In the book, you talk about the re-education camps in Xinjiang, and how Chinese policies have led to peace in the region. My sense is that you broadly support these policies, or at least feel that they are necessary?

The policies on Islamic extremism in Xinjiang instituted by the Chinese have been very tough. They have neglected this issue for too long. And they had a spate of violence which was spreading so they decided they had to act decisively. It's easy for us to tell the Chinese that look, you should do this and not do that. Islamic extremism is not a problem in China only, it's a problem in Singapore, it's a problem in the West. Just see the way Salman Rushdie was brutally attacked in New York. So we have a problem and different countries solve it in different ways. So at one end, US has Guantanamo, the CIA has rendition programs. And they use drones to go after Al Qaeda and Islamic State leaders. In China, they decided, better re-educate the Muslim minorities in Xinjiang.
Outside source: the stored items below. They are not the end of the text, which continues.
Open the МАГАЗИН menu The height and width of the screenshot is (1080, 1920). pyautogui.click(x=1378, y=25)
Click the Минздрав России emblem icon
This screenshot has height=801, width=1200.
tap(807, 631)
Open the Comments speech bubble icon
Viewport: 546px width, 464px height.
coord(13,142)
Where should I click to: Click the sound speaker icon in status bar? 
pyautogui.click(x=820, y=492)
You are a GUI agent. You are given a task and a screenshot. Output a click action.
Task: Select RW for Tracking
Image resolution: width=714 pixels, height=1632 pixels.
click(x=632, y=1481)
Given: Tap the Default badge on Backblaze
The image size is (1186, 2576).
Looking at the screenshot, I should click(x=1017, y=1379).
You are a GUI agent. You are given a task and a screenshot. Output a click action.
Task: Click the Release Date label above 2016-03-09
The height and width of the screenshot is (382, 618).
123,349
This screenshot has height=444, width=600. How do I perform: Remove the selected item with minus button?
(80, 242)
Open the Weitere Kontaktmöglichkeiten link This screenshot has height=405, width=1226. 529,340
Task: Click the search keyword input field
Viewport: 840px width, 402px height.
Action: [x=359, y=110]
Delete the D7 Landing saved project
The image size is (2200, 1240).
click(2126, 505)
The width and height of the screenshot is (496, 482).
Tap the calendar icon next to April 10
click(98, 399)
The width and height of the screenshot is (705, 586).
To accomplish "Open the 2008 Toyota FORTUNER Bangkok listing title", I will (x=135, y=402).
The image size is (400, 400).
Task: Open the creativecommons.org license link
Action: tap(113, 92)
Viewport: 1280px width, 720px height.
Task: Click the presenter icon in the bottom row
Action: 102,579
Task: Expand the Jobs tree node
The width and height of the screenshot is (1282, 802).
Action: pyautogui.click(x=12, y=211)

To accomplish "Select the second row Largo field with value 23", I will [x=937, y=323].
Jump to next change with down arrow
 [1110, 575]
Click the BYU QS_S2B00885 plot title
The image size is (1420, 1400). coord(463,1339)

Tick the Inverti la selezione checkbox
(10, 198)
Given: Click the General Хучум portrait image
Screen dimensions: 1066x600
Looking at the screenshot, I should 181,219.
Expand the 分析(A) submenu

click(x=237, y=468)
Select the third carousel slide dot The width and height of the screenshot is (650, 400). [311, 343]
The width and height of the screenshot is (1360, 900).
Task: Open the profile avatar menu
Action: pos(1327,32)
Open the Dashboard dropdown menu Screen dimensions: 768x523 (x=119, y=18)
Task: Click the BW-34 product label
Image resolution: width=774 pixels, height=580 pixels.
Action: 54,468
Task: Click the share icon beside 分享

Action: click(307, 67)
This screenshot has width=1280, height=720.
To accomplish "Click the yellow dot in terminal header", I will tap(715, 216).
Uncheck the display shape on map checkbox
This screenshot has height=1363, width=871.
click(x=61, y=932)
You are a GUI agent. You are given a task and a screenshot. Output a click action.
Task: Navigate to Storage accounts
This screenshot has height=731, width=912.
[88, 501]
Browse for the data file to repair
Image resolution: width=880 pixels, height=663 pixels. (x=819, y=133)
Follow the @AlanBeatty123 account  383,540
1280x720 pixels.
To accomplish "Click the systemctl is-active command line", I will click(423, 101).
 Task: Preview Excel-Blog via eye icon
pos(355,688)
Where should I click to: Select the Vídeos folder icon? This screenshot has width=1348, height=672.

So you have camps with high walls and barbed wire. People say, well that's genocide. That's to use the word genocide too loosely. The population has increased, so there is no biological genocide. Is there a cultural genocide? All those who have been to Xinjiang will know that there is no cultural genocide. Is there strong action taken against Muslims? No doubt. Are they excessive? I cannot be a judge on that because every country faces this problem, no one with complete success. I mean, in Singapore for instance, Muis vets every sermon given on Fridays in mosques. Is that censorship? Not for me to say, but it's kept the peace in Singapore.

"Musings" launches on Wednesday, 31 August at the National Library.